GitHubにリポジトリを作り、必要なファイル類一式をプッシュしておきます。この辺りの手順はHugoやGatsbyJSの導入を紹介した記事がたくさんあるので参考に。
あとはVercelからGitHubのリポジトリを取り込んで、デプロイして、DNSの向き先をVercelに変えればおしまいです。DNSでCloudflareなどのCDNも併用していた場合、Vercelは自前のCDNを利用しているので事情がない限りはプロキシを切った方が性能が出るようになります。
Vercelのリダイレクト設定
WordPressでは動的なパーマリンク設定を使用していたので、/p=xxxxx
のようなクエリ文字列が使用されたURLが生成されていましたが、Hugoでは=
といった記号は通常は削除されて認識されます。(最初期に設定を誤ったまま来てしまったので、この例は厳密にはクエリ文字列ではありません)

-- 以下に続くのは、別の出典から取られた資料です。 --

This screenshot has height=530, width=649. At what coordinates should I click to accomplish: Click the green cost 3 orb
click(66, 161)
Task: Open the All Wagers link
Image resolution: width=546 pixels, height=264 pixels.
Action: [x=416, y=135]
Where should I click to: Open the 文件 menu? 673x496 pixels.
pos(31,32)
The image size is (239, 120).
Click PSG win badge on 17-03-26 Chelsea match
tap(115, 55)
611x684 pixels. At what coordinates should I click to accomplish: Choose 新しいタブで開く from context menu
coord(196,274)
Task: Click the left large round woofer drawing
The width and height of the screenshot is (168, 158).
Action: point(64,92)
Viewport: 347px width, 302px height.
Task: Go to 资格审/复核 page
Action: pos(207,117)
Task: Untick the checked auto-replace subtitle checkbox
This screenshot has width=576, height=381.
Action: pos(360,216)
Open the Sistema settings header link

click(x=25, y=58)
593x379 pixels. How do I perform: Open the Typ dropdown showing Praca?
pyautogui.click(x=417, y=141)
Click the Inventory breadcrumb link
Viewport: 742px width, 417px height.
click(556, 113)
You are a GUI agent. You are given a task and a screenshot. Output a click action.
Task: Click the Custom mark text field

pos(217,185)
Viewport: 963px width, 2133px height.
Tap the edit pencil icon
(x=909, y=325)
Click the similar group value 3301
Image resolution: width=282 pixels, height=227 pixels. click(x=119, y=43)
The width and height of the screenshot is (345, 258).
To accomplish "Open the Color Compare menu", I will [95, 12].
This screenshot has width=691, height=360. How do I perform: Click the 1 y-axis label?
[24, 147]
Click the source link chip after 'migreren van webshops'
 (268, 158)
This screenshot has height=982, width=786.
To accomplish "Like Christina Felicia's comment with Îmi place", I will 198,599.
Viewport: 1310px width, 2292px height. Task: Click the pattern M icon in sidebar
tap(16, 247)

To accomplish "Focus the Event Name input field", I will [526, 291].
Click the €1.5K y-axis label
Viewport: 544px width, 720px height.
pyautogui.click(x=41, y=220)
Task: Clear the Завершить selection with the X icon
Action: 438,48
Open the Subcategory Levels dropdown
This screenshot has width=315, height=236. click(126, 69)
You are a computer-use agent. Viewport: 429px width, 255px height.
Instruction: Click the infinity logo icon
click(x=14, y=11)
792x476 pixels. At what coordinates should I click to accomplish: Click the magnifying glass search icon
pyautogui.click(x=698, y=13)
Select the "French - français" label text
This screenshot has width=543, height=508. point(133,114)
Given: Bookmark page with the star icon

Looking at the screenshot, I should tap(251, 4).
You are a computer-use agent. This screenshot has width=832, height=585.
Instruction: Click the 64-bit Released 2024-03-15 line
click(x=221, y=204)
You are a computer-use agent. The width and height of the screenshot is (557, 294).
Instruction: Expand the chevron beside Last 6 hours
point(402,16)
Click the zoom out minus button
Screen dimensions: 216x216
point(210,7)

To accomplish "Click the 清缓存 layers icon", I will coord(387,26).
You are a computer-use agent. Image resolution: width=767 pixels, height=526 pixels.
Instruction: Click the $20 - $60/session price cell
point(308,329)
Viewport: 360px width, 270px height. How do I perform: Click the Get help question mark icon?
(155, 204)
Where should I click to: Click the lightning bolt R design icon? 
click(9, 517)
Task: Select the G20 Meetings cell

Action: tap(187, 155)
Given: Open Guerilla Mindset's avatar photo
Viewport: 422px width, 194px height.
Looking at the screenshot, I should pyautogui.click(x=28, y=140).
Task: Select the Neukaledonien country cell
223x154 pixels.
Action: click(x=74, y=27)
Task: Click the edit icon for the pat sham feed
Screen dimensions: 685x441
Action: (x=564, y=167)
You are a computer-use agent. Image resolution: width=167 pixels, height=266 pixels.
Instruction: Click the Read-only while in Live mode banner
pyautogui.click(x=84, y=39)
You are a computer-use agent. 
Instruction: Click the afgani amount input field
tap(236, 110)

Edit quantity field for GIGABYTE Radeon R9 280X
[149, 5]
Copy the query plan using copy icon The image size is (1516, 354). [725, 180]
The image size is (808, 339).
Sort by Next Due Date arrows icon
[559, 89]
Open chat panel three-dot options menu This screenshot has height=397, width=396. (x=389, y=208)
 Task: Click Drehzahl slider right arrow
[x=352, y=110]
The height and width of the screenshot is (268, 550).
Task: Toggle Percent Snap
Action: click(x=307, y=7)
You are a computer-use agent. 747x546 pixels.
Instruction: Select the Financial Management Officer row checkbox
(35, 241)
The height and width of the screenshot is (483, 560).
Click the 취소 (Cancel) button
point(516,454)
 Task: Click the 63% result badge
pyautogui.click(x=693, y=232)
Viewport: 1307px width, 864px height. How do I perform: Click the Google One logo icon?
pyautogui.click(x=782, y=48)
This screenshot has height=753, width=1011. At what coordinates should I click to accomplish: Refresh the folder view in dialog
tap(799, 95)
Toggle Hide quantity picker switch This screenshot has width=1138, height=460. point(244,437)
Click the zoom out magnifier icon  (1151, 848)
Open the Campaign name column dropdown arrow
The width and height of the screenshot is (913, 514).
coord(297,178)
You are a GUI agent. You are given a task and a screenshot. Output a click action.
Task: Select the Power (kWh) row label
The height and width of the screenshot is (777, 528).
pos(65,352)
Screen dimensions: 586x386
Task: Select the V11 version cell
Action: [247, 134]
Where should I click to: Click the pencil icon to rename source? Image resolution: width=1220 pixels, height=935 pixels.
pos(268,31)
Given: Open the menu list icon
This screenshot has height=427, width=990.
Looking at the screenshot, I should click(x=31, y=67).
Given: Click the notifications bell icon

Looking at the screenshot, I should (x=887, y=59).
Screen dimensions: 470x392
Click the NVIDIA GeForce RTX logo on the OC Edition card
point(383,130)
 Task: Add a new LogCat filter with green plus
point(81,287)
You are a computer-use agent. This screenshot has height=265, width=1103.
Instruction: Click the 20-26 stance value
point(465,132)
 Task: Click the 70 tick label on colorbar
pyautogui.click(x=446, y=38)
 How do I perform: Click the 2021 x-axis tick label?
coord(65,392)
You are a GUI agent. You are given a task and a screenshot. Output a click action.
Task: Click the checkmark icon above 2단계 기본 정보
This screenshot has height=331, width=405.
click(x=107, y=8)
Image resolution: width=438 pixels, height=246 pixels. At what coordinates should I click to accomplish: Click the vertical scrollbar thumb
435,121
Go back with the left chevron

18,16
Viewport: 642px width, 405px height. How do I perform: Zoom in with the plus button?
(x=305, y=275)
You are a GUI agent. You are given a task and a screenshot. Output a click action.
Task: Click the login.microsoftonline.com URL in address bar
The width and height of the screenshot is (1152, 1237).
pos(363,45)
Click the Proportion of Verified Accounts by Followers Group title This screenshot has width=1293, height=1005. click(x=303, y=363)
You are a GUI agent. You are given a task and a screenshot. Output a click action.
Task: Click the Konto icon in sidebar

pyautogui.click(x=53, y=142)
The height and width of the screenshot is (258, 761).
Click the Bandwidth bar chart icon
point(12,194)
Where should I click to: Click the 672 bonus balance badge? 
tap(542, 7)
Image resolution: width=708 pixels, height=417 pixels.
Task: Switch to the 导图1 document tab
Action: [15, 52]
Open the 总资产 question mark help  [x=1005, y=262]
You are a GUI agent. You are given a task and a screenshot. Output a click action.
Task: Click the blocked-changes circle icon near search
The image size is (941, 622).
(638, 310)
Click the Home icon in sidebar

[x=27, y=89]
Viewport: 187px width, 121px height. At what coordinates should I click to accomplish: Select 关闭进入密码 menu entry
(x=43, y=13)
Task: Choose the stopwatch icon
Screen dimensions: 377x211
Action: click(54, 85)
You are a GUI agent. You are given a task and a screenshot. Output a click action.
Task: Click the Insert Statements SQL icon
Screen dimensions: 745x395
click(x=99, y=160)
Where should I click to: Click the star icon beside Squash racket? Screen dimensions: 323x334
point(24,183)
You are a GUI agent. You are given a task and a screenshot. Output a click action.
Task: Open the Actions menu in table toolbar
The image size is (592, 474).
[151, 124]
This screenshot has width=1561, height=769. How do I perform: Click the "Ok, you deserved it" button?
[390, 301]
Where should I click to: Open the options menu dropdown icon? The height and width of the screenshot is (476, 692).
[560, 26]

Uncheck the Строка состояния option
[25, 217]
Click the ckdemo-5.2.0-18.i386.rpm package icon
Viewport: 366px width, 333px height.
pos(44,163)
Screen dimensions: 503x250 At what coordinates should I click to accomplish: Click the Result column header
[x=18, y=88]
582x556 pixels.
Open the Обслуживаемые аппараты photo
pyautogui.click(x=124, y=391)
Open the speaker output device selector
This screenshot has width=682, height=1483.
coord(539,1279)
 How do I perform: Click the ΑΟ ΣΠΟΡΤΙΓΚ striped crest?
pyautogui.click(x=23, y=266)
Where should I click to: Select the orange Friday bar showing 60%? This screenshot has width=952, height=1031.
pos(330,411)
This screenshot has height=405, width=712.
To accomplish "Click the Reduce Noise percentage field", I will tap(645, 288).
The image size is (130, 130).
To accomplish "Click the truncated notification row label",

なので308コードでのリダイレクト設定をしておきましょう。
[permalinks]
posts = "/post/:slug/"
上記がHugoのconfig.tomlにおけるパーマリンクの設定です。
Vercelでリダイレクト設定を行うにはvercel.json
をルートに作成する必要があります。
{
"redirects": [
{ "source": "/p=:slug", "destination": "/post/:slug", "permanent": true }
]
}
上記の設定だと/p=xxxxx
にアクセスすると/post/xxxxx
にリダイレクトされる設定となります。
おわり
VercelやNetlifyなど便利なJAMstackプラットフォームが登場して日々便利さを実感しますね。
Cloudflareも参入する様なので、どんどん刺激しあって便利になっていってほしいものです。